Please copy each line below that contains the string "agent".
(Beginning of Records for the exercise)
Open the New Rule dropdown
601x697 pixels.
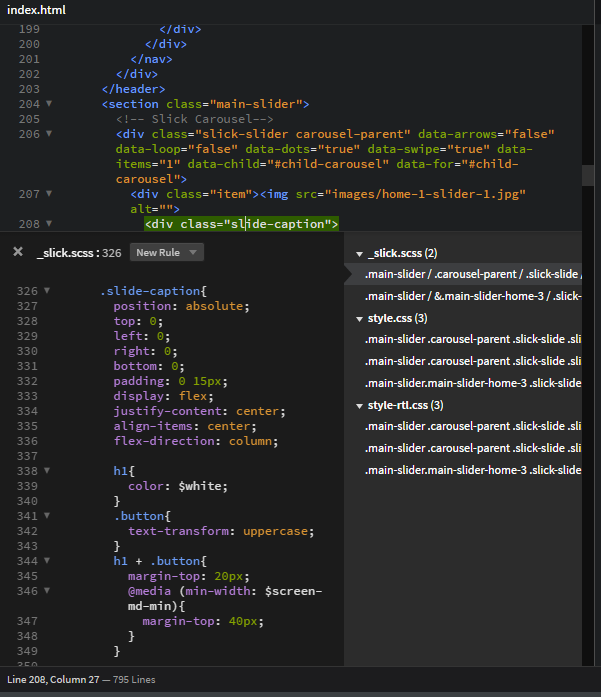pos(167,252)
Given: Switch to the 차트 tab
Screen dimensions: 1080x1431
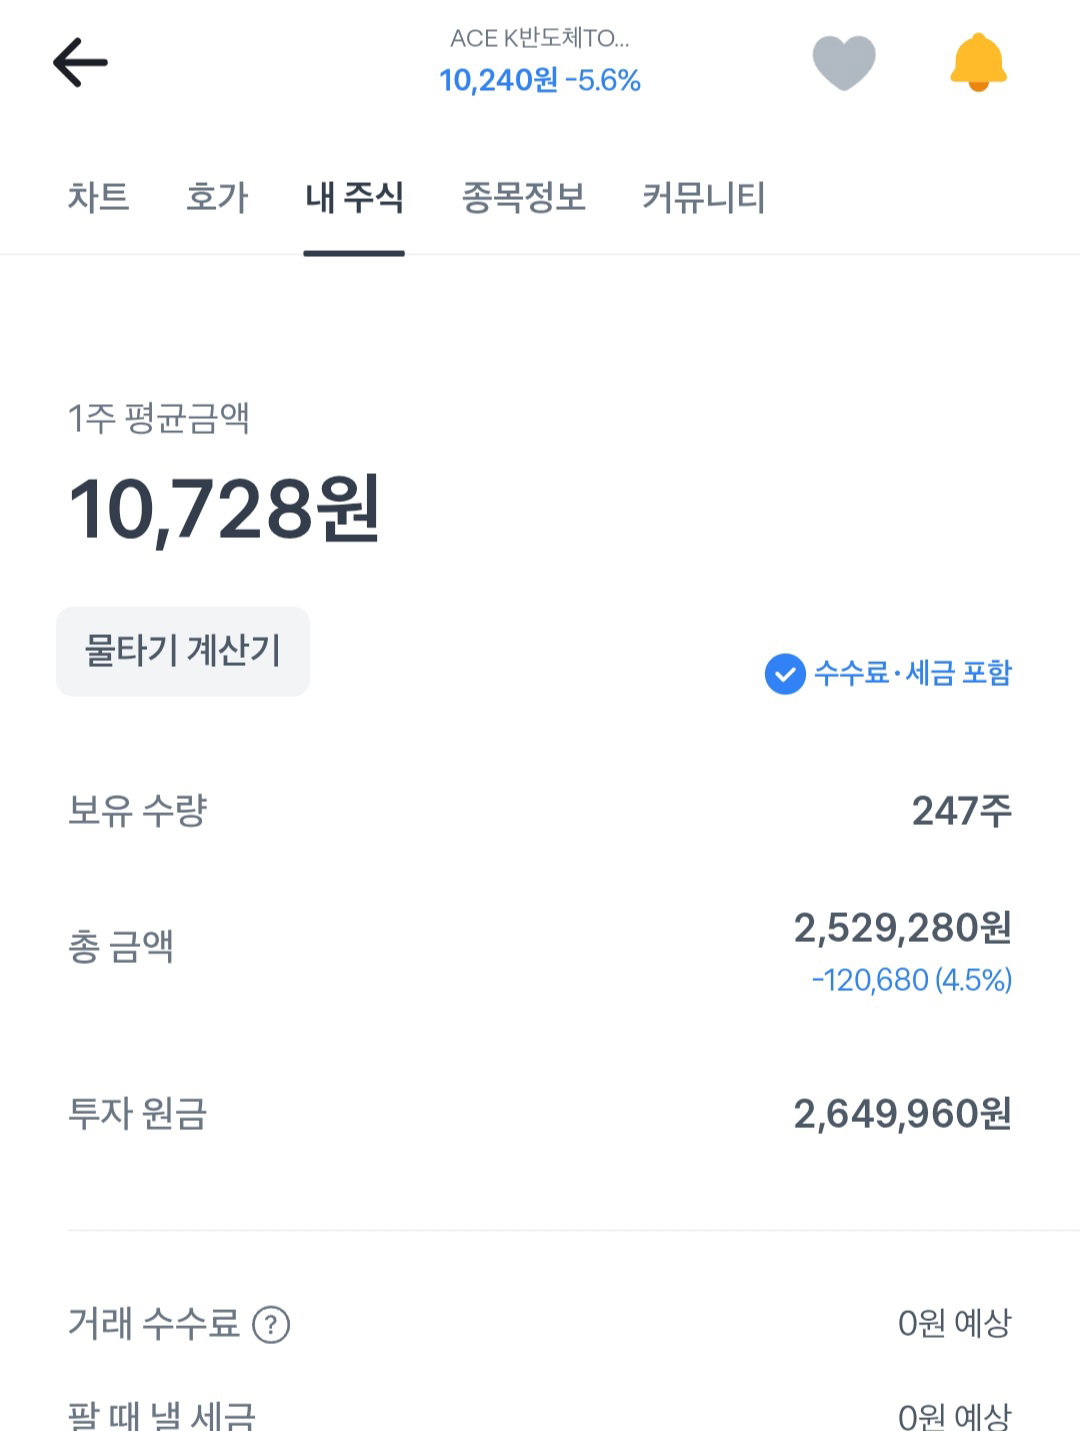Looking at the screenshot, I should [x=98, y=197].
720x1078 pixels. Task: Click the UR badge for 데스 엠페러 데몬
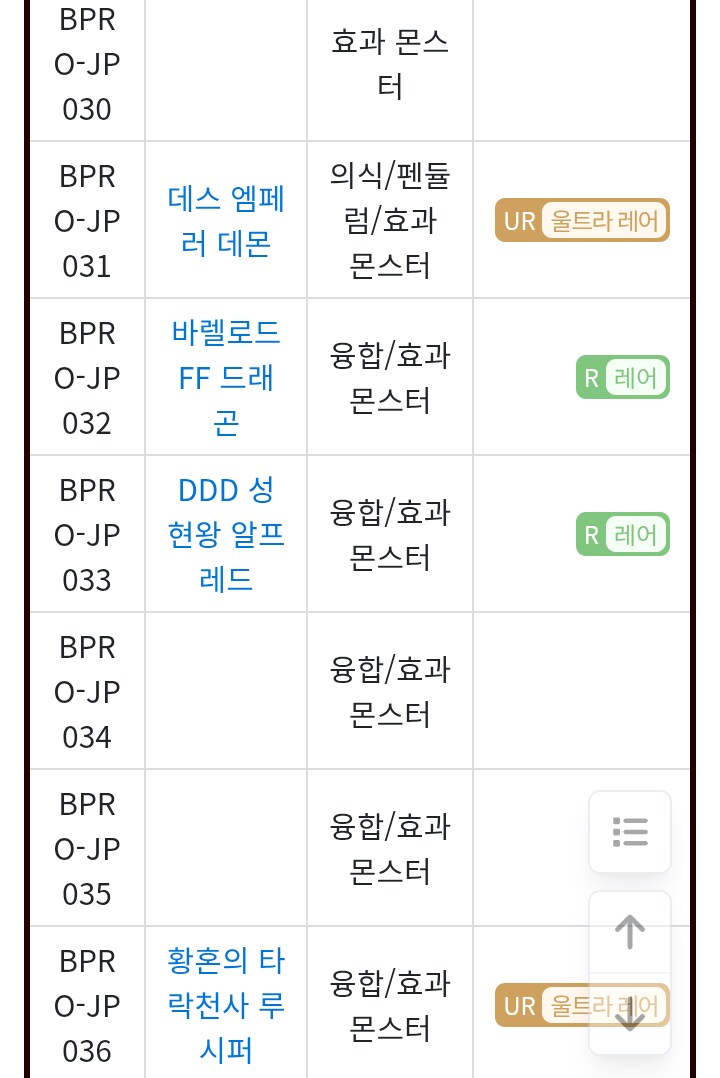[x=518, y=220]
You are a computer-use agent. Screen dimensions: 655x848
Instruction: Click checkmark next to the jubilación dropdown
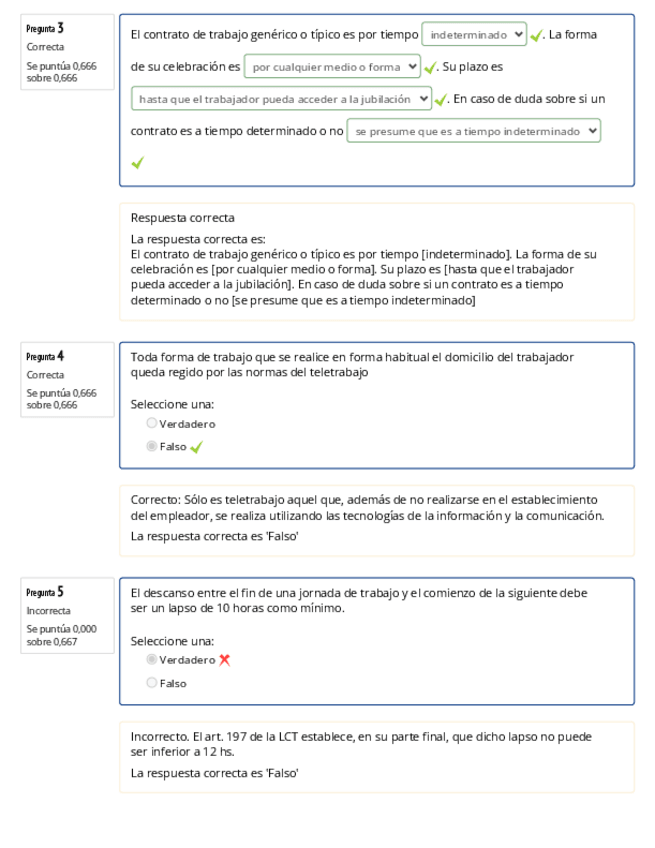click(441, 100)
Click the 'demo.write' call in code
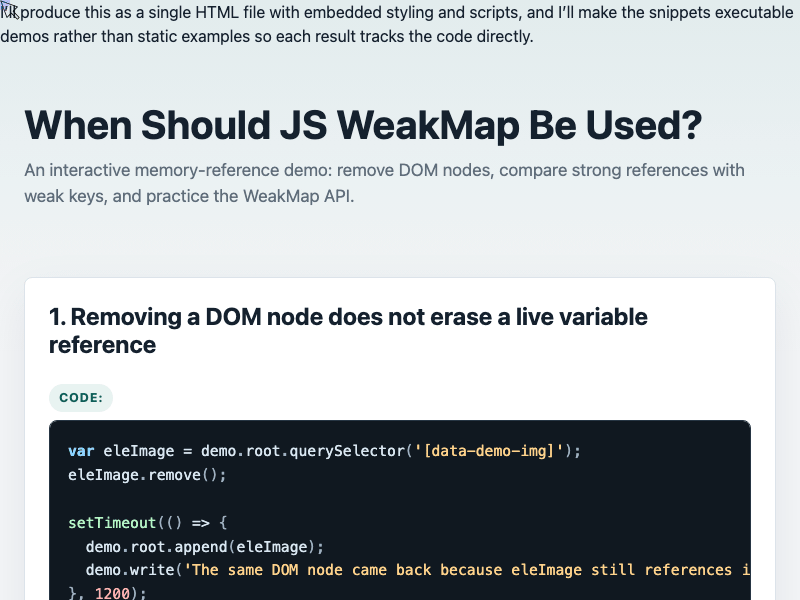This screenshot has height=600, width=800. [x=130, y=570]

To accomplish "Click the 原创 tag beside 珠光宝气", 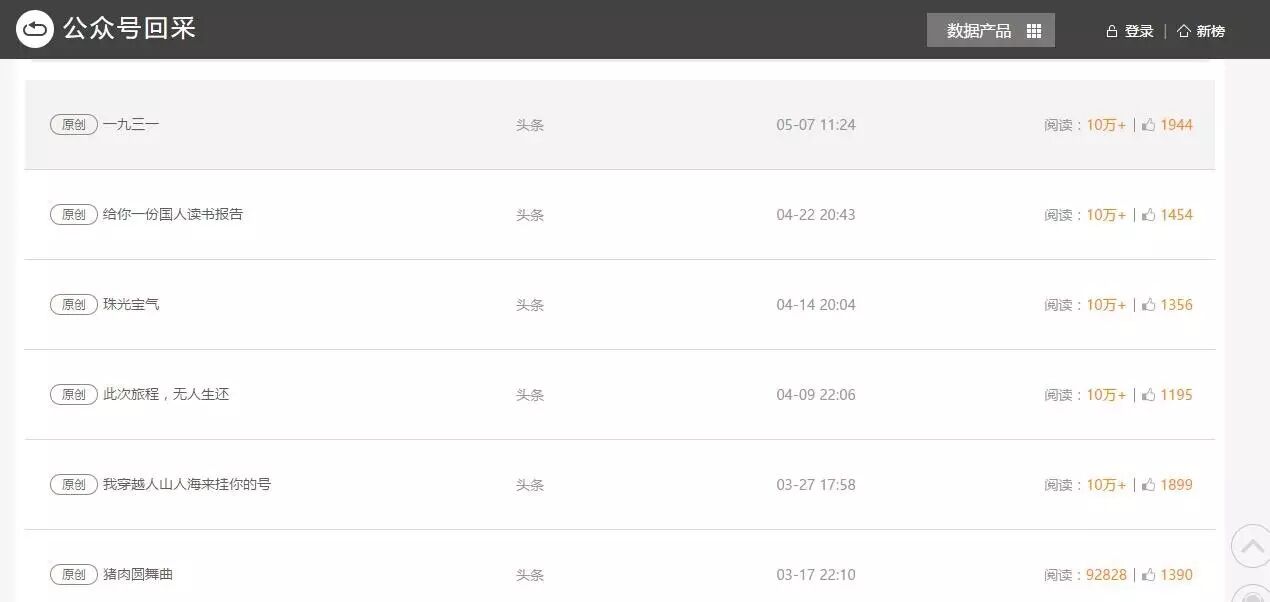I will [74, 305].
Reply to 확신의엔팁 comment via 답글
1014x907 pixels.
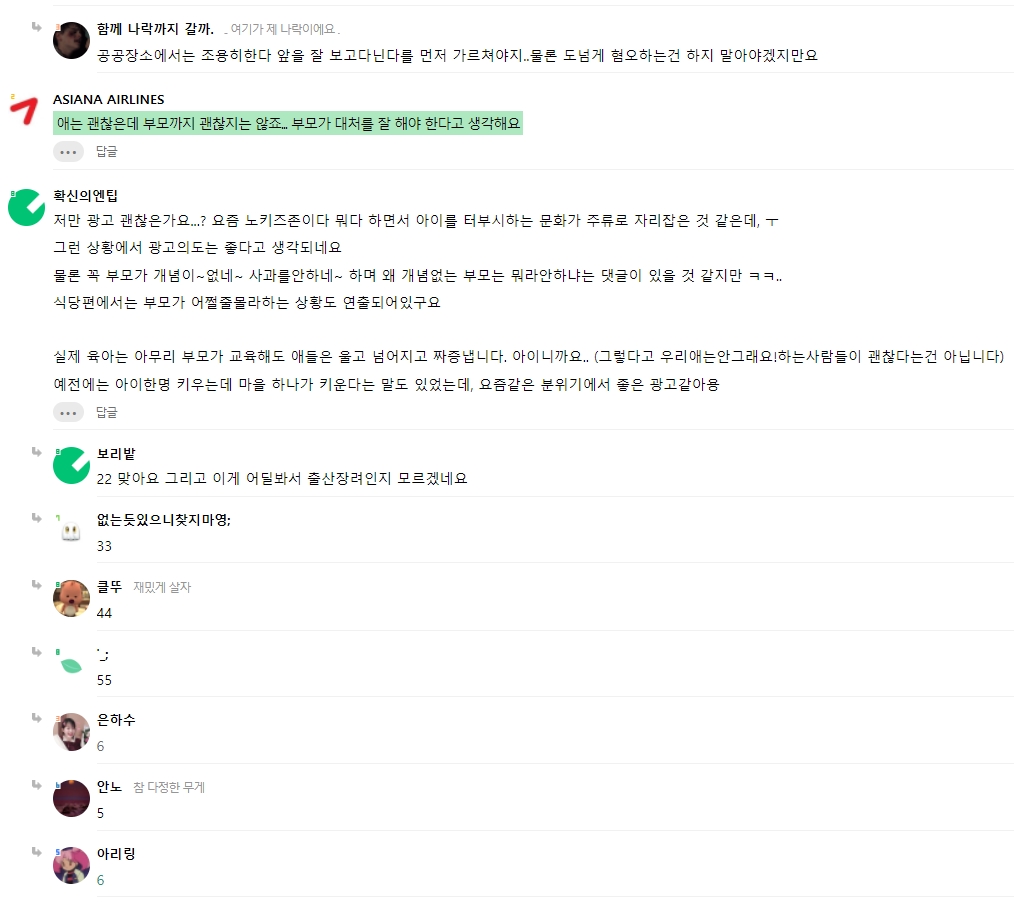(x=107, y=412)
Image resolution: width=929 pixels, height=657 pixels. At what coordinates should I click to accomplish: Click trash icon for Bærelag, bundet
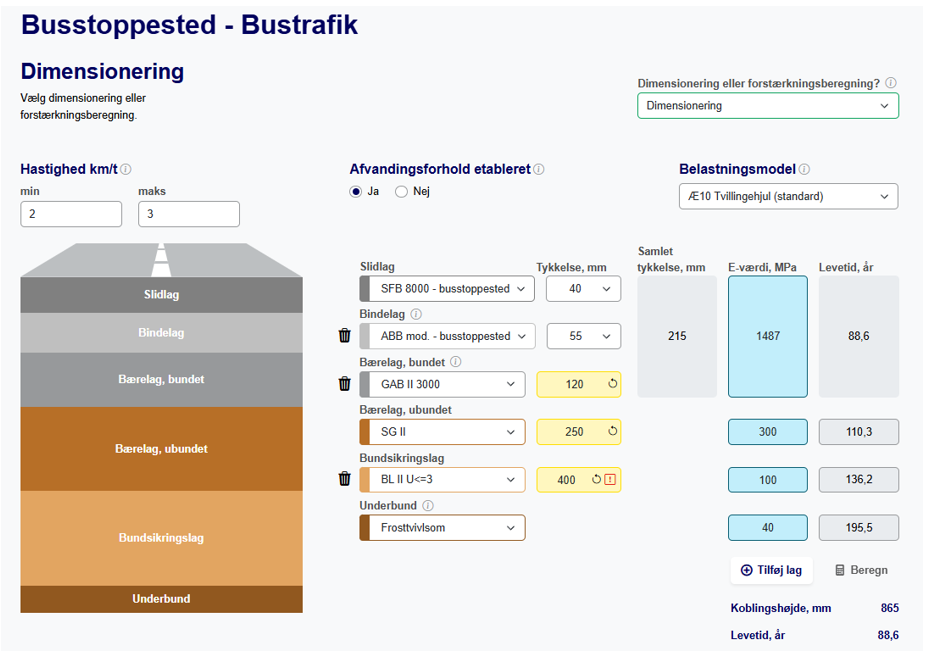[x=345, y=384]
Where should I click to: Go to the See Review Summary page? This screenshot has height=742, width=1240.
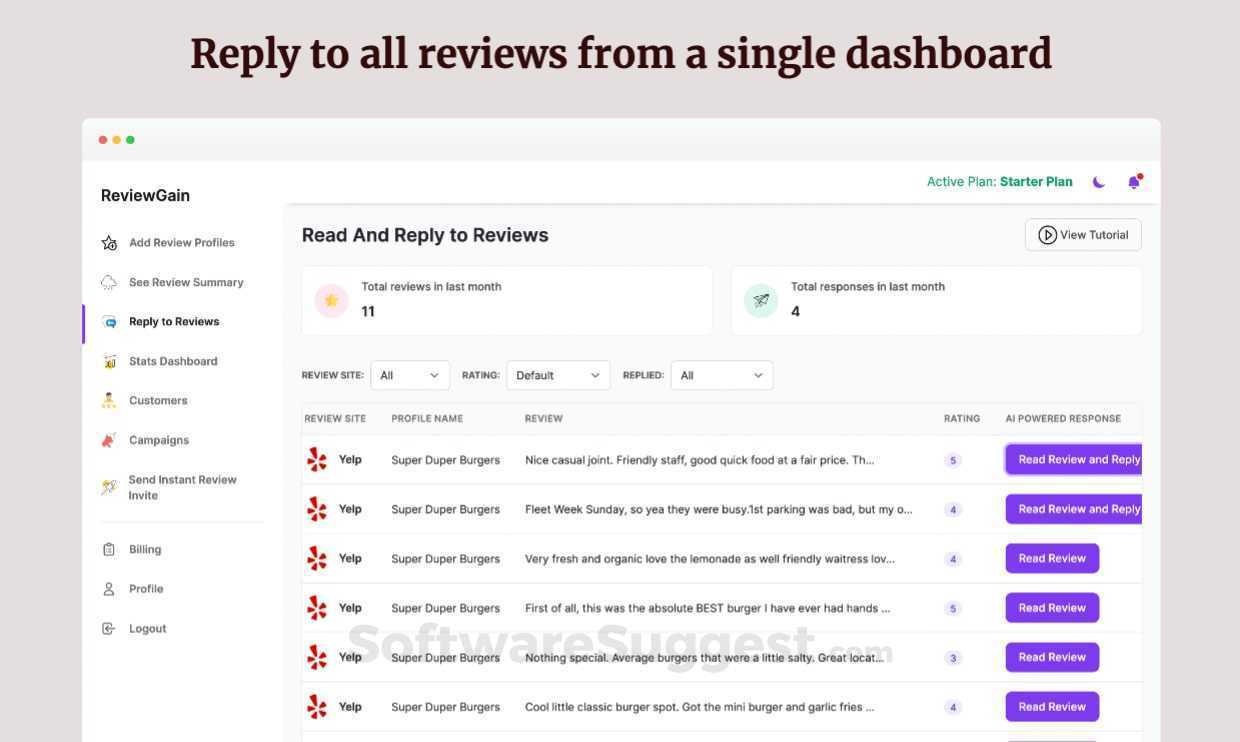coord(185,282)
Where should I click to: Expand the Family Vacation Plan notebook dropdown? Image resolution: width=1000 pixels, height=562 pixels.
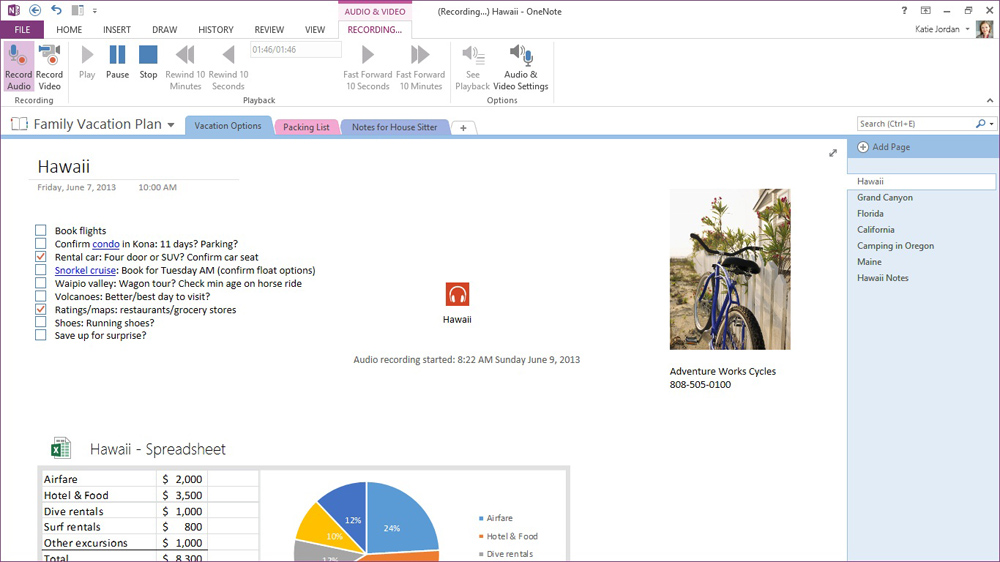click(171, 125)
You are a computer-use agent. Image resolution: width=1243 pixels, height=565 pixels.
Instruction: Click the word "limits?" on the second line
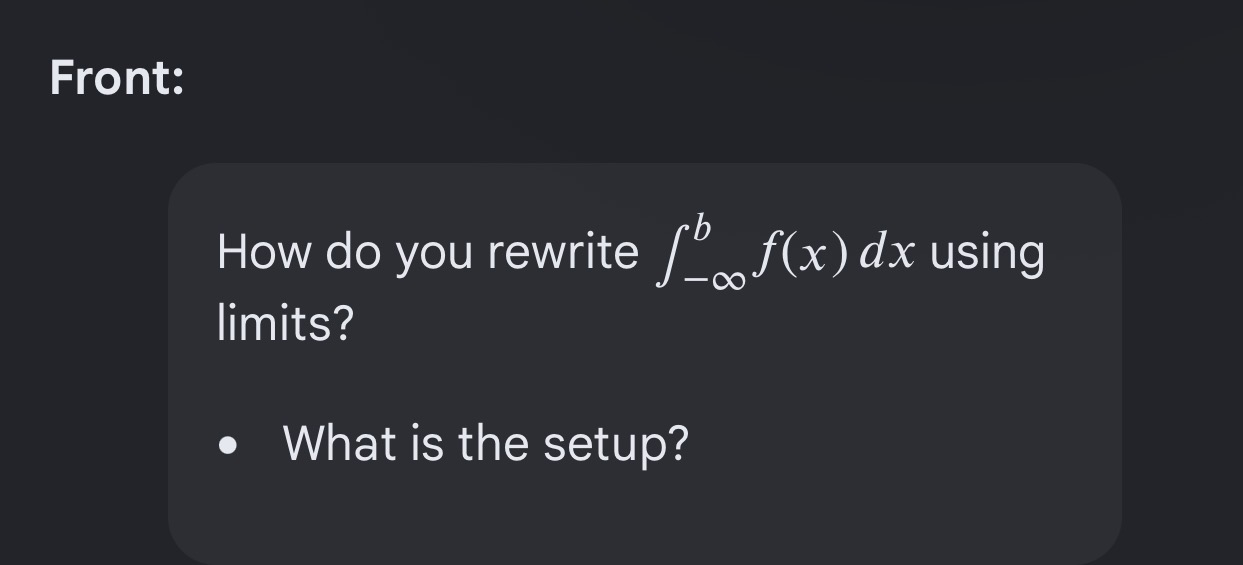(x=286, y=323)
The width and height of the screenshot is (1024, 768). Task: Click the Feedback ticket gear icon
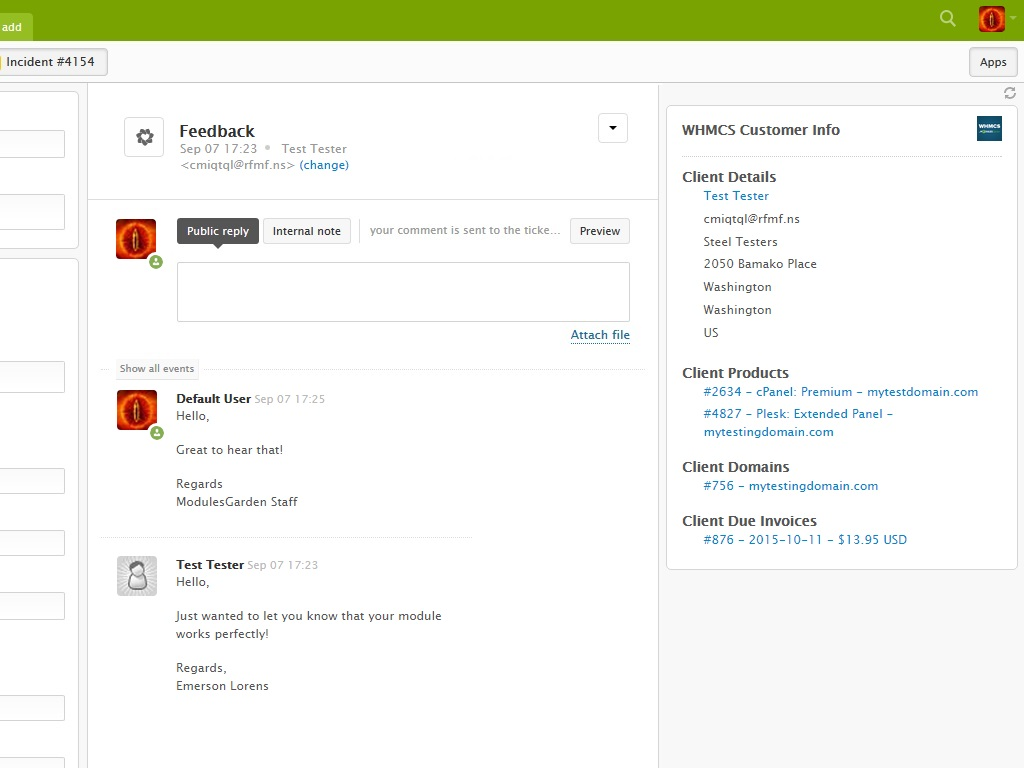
(End of Records for the exercise)
- [Task result]
You are a computer-use agent. Screen dimensions: 655x848
You are a computer-use agent. Image resolution: width=1243 pixels, height=565 pixels.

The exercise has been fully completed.